Ils ont étudié la survenue de 350 démences en lien avec les
habitudes alimentaires et plus particulièrement leur apport en charge
glycémique (la capacité de l'aliment à élever la glycémie en
fonction de la portion consommée) estimé sur quatre repas : petit
déjeuner, déjeuner, goûter, dîner. Chez les participants ne possédant pas
le génotype à
risque, l'équipe de recherche n'a décelé aucune association entre la survenue
de démences et la consommation des sucres lors des quatre repas quotidiens.
Le sucre au goûter augmente le risque de démence chez les personnes génétiquement prédisposées
Cependant, chez les participants possédant l'allèle E4 du
gène APOE, les chercheurs ont observé une association entre la
consommation des sucres lors du goûter et la survenue de démences.

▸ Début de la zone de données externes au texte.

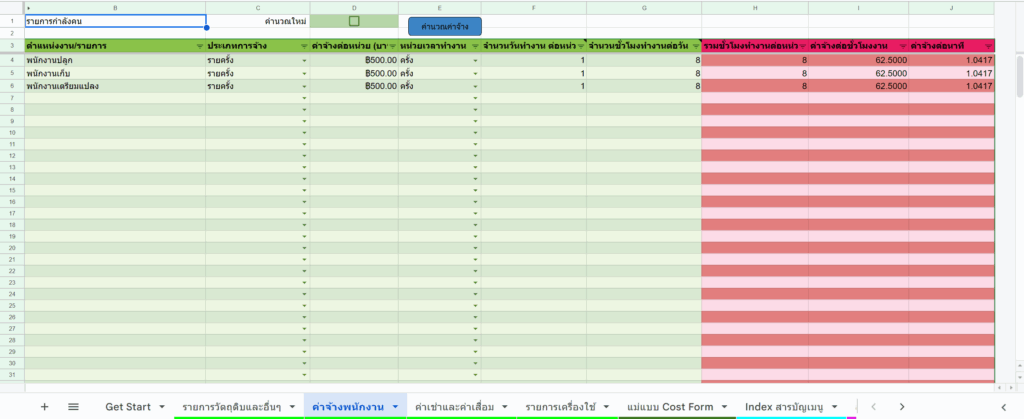Switch to the Get Start sheet tab
The height and width of the screenshot is (419, 1024).
pyautogui.click(x=127, y=407)
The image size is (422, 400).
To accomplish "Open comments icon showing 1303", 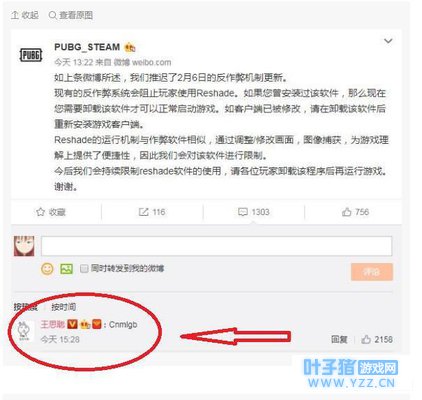I will coord(243,212).
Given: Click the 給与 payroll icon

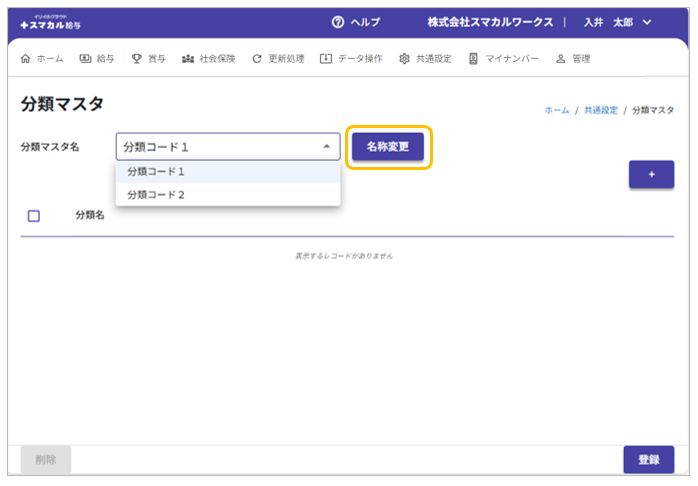Looking at the screenshot, I should click(85, 59).
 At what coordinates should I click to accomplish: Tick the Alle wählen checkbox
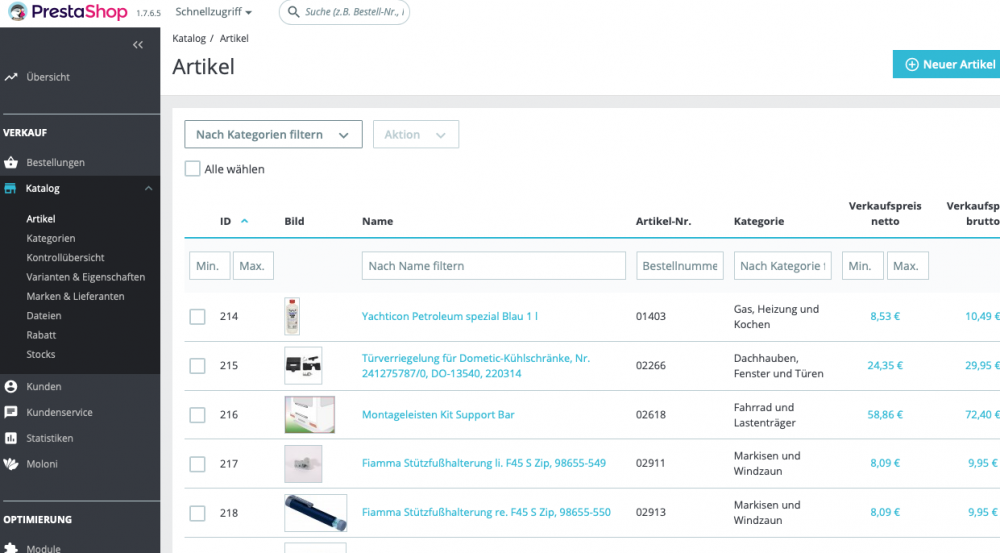[x=193, y=169]
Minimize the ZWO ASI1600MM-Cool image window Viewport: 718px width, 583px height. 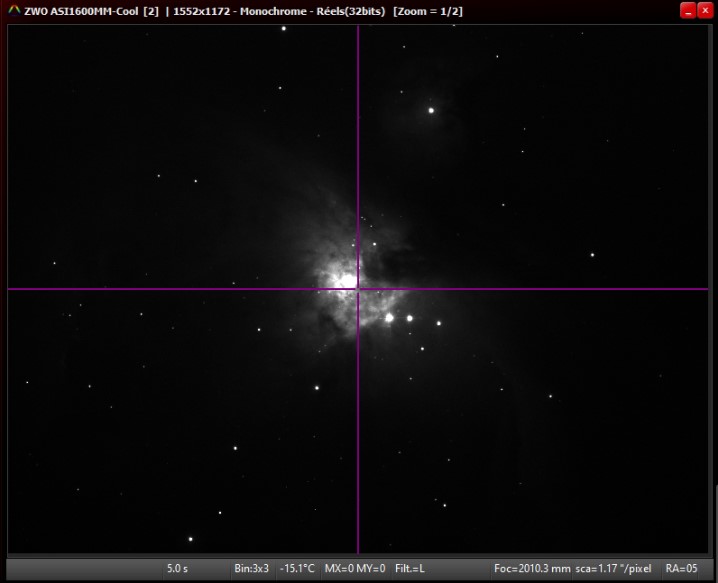688,10
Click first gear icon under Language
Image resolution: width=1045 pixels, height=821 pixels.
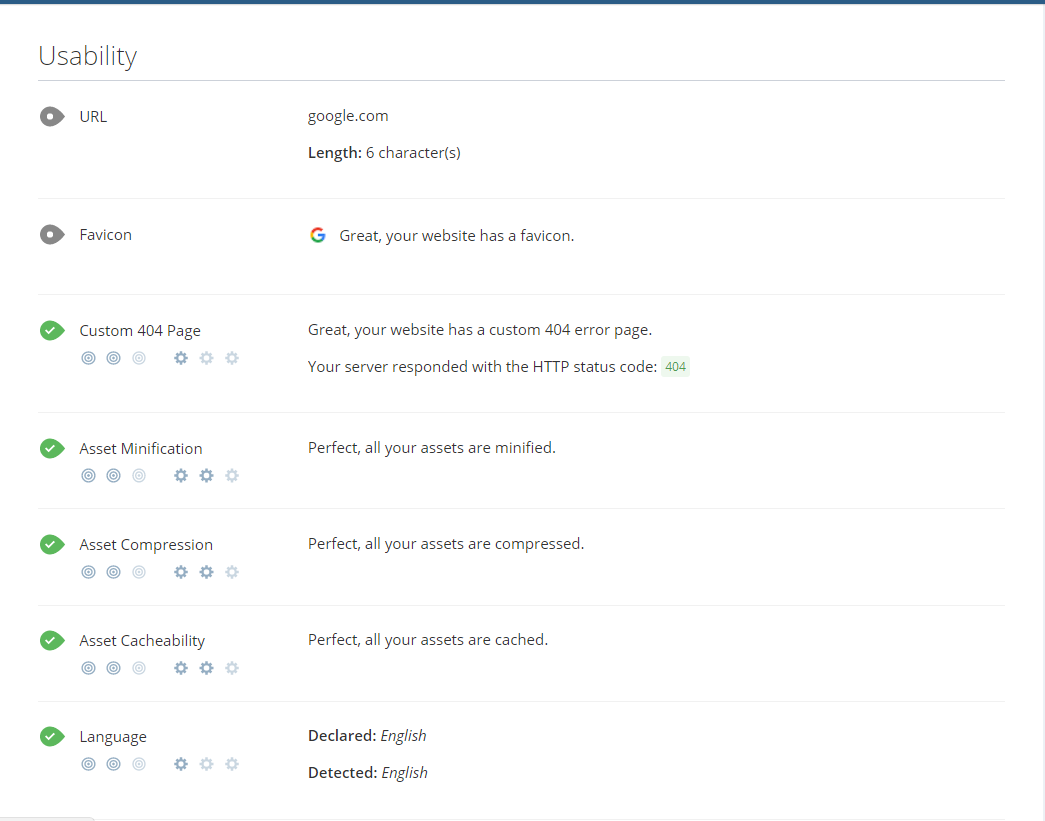click(181, 764)
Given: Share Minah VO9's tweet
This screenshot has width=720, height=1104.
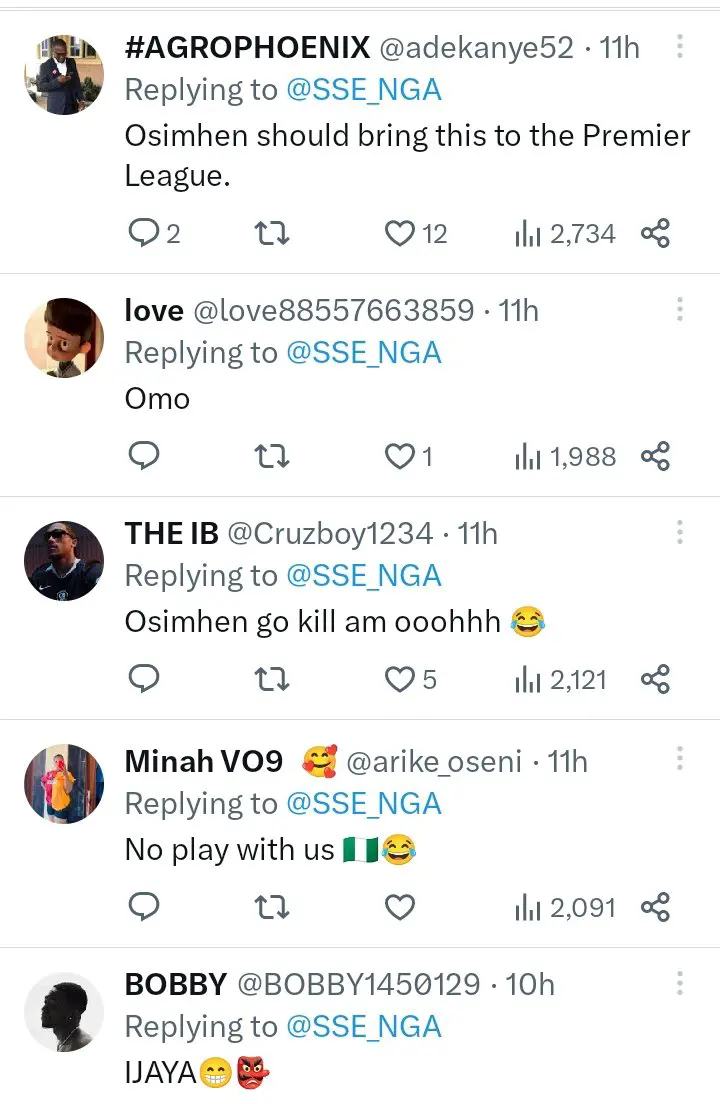Looking at the screenshot, I should click(654, 907).
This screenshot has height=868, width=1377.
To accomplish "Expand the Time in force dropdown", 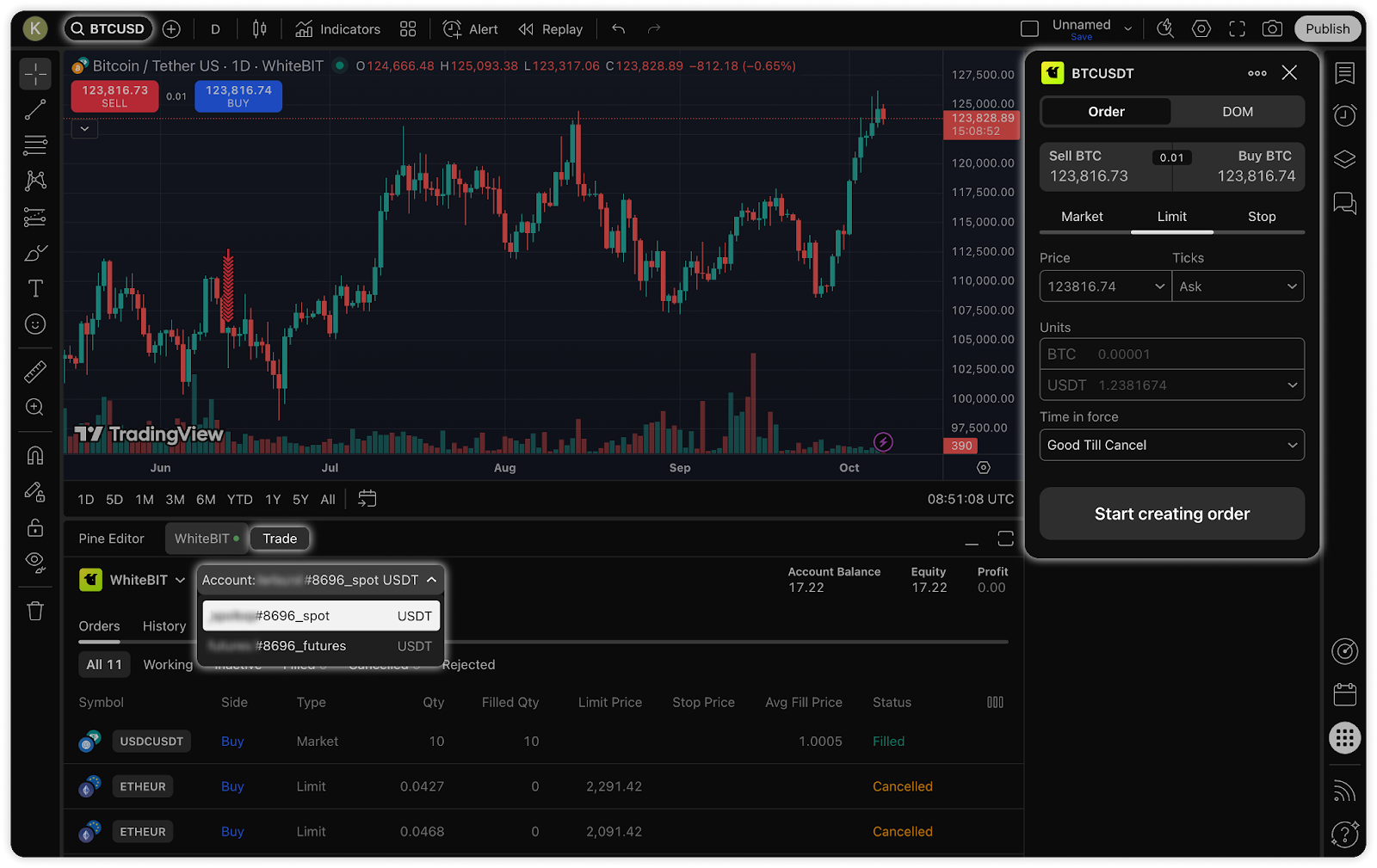I will pos(1171,445).
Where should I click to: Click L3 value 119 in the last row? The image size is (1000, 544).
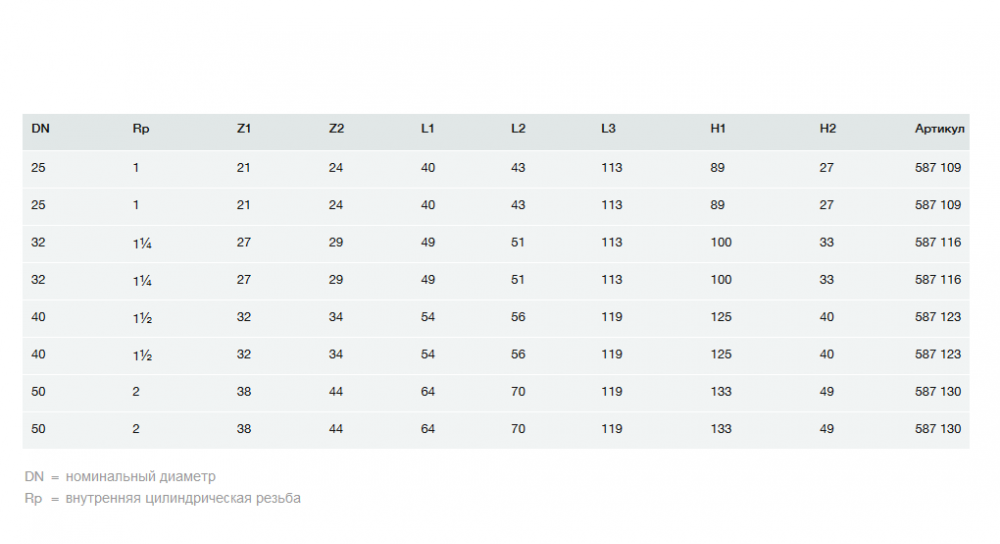click(611, 429)
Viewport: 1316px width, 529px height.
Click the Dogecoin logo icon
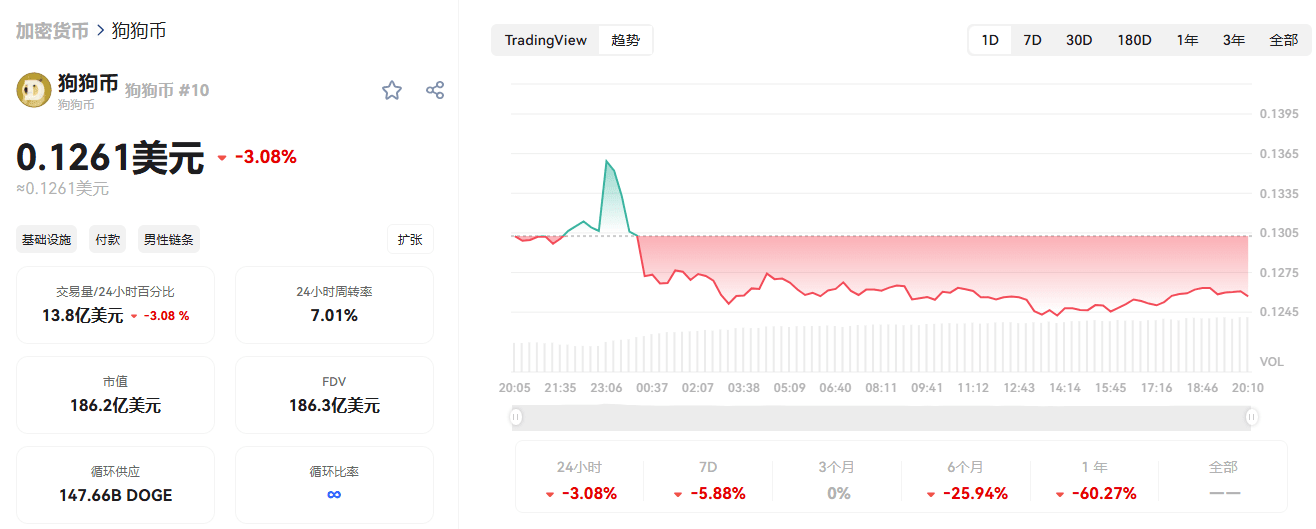click(34, 90)
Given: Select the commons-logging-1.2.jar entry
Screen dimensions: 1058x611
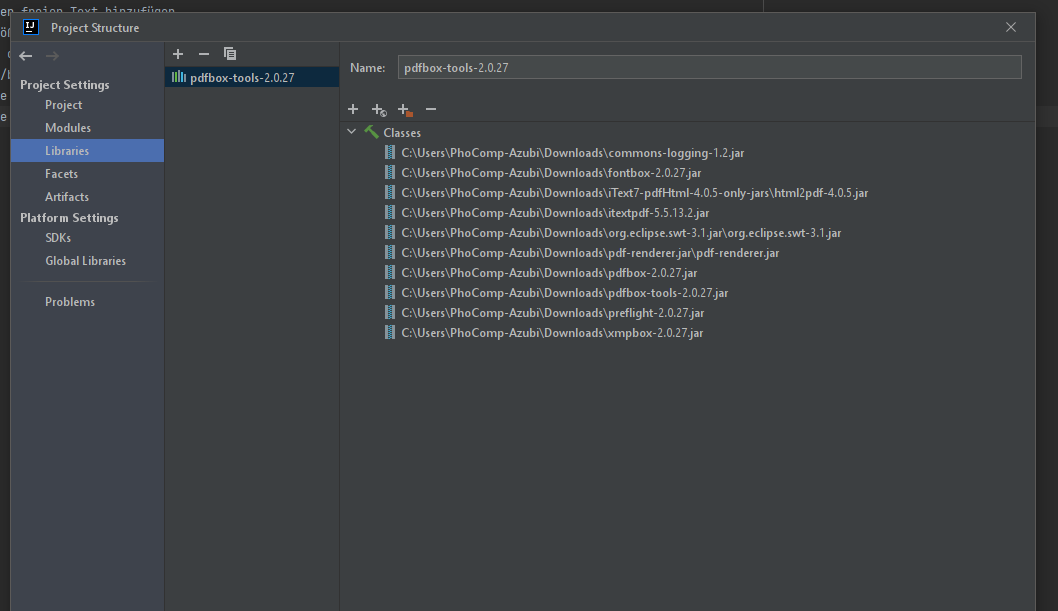Looking at the screenshot, I should click(572, 153).
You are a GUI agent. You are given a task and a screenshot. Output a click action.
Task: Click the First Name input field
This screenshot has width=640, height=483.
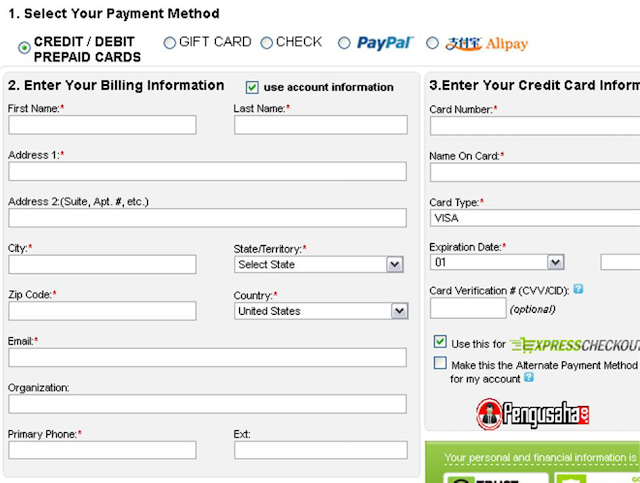(x=102, y=125)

Pour les personnes APOE4 ayant l'habitude de consommer un goûter, le
risque de développer la maladie d'Alzheimer était augmenté de 2 à 3 fois pour
chaque portion supplémentaire équivalente à la charge glycémique de 30 grammes de
baguette, et ce indépendamment de l'apport énergétique quotidien, de
l'activité physique,
de la présence de comorbidités ou
de l'adhésion à un régime alimentaire sain de type méditerranéen. En revanche,
aucune association de ce type n'a été révélée pour les autres repas de la
journée.
Mais, pour quelle raison la consommation des sucres
aurait-elle plus d'impact lors du goûter pour les personnes présentant des
dispositions génétiques ? Selon Sylvaine Artero, « une
hypothèse à envisager serait l'impact potentiel de l'insulinorésistance - pathologie impliquée
dans le diabète de
type 2 et favorisée par la consommation des sucres - sur le risque de
développer une démence ».
Le métabolisme du glucose chez les porteurs de l'allèle E4
En effet, il a déjà été montré chez l'animal que les porteurs
de l’allèle
E4 présentaient un métabolisme du
glucose moins performant. Ils seraient par conséquent plus susceptibles de
développer une insulinorésistance. Or, les aliments riches en sucres consommés
lors du goûter ont tendance à être pauvres en graisses et en fibres. Ils sont
consommés plus rapidement et sans être accompagnés d'autres types d'aliments
comme lors des principaux repas. Ils sont par conséquent absorbés beaucoup plus
rapidement dans le sang lors de la digestion,
déclenchant alors un pic d'insuline.
« Répété quotidiennement, ces pics d'insuline
pourraient induire à terme une insulinorésistance périphérique mais aussi
cérébrale (dans laquelle le cerveau est moins sensible à l’insuline et moins capable
d'utiliser le glucose) via le stress
oxydatif et l'inflammation,
ce qui favoriserait le développement des démences, des phénomènes auxquels les
porteurs de l'allèle E4 sont plus sensibles », précise Sylvaine
Artero.
« Ces résultats ouvrent la voie à de nouvelles
stratégies de prévention mais
doivent être confirmés par d'autres études en population et approfondis
par des études expérimentales afin de mieux comprendre les liens entre la
consommation des sucres, l'insulinorésistance et la survenue de démences », conclut-elle.